## OBJECTIVE
Rewrite every line of the records below as a numbered list, leaving out the blank lines.

## THE RECORDS

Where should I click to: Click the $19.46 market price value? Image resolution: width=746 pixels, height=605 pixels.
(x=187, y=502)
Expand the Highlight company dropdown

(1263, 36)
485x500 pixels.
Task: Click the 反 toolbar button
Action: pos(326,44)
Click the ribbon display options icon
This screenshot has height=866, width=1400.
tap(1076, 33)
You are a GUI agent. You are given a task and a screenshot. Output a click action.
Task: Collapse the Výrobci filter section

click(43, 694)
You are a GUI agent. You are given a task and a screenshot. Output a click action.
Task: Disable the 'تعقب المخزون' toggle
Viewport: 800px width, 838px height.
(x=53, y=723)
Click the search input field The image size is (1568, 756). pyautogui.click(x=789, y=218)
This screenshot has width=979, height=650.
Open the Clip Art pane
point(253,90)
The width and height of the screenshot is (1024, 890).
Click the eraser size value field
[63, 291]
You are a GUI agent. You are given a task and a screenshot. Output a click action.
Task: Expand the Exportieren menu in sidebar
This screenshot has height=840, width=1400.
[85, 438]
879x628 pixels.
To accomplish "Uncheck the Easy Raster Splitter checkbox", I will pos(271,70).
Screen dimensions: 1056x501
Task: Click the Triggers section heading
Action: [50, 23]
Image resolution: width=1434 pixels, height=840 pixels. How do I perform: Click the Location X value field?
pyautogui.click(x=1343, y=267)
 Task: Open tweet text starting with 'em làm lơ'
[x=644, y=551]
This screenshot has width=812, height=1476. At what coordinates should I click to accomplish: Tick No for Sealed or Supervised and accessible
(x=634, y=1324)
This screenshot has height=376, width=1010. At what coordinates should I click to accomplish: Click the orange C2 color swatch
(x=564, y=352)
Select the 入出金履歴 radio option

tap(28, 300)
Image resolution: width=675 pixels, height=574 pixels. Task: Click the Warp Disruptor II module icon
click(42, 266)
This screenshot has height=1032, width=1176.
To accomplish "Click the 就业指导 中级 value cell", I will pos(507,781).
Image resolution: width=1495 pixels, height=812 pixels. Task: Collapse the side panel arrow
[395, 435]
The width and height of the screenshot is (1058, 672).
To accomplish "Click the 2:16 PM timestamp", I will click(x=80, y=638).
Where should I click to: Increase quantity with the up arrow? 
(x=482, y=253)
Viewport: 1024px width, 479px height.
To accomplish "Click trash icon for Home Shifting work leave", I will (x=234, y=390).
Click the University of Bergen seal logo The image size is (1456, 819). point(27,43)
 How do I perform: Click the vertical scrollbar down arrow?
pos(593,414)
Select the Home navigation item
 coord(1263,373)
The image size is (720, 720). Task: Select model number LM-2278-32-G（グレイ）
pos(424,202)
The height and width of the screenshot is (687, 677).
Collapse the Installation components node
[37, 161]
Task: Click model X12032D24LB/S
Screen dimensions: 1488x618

## ANSWER TO THIS TASK
1. Where should I click to: Click the $19.46 market price value? Image resolution: width=746 pixels, height=605 pixels.
2. (x=187, y=502)
3. Expand the Highlight company dropdown
4. (1263, 36)
5. 485x500 pixels.
6. Task: Click the 反 toolbar button
7. Action: pos(326,44)
8. Click the ribbon display options icon
9. This screenshot has height=866, width=1400.
10. tap(1076, 33)
11. You are a GUI agent. You are given a task and a screenshot. Output a click action.
12. Task: Collapse the Výrobci filter section
13. click(43, 694)
14. You are a GUI agent. You are given a task and a screenshot. Output a click action.
15. Task: Disable the 'تعقب المخزون' toggle
16. Viewport: 800px width, 838px height.
17. (x=53, y=723)
18. Click the search input field The image size is (1568, 756). pyautogui.click(x=789, y=218)
19. This screenshot has width=979, height=650.
20. Open the Clip Art pane
21. point(253,90)
22. The width and height of the screenshot is (1024, 890).
23. Click the eraser size value field
24. [63, 291]
25. You are a GUI agent. You are given a task and a screenshot. Output a click action.
26. Task: Expand the Exportieren menu in sidebar
27. This screenshot has height=840, width=1400.
28. [85, 438]
29. 879x628 pixels.
30. To accomplish "Uncheck the Easy Raster Splitter checkbox", I will pos(271,70).
31. Screen dimensions: 1056x501
32. Task: Click the Triggers section heading
33. Action: [50, 23]
34. Image resolution: width=1434 pixels, height=840 pixels. How do I perform: Click the Location X value field?
35. pyautogui.click(x=1343, y=267)
36.  Task: Open tweet text starting with 'em làm lơ'
37. [x=644, y=551]
38. This screenshot has width=812, height=1476. At what coordinates should I click to accomplish: Tick No for Sealed or Supervised and accessible
39. (x=634, y=1324)
40. This screenshot has height=376, width=1010. At what coordinates should I click to accomplish: Click the orange C2 color swatch
41. (x=564, y=352)
42. Select the 入出金履歴 radio option
43. tap(28, 300)
44. Image resolution: width=675 pixels, height=574 pixels. Task: Click the Warp Disruptor II module icon
45. click(42, 266)
46. This screenshot has height=1032, width=1176.
47. To accomplish "Click the 就业指导 中级 value cell", I will pos(507,781).
48. Image resolution: width=1495 pixels, height=812 pixels. Task: Collapse the side panel arrow
49. [395, 435]
50. The width and height of the screenshot is (1058, 672).
51. To accomplish "Click the 2:16 PM timestamp", I will click(x=80, y=638).
52. Where should I click to: Increase quantity with the up arrow? 
53. (x=482, y=253)
54. Viewport: 1024px width, 479px height.
55. To accomplish "Click trash icon for Home Shifting work leave", I will (x=234, y=390).
56. Click the University of Bergen seal logo The image size is (1456, 819). point(27,43)
57.  How do I perform: Click the vertical scrollbar down arrow?
58. pos(593,414)
59. Select the Home navigation item
60.  coord(1263,373)
61. The image size is (720, 720). Task: Select model number LM-2278-32-G（グレイ）
62. pos(424,202)
63. The height and width of the screenshot is (687, 677).
64. Collapse the Installation components node
65. [37, 161]
66. Task: Click model X12032D24LB/S
67. Screen dimensions: 1488x618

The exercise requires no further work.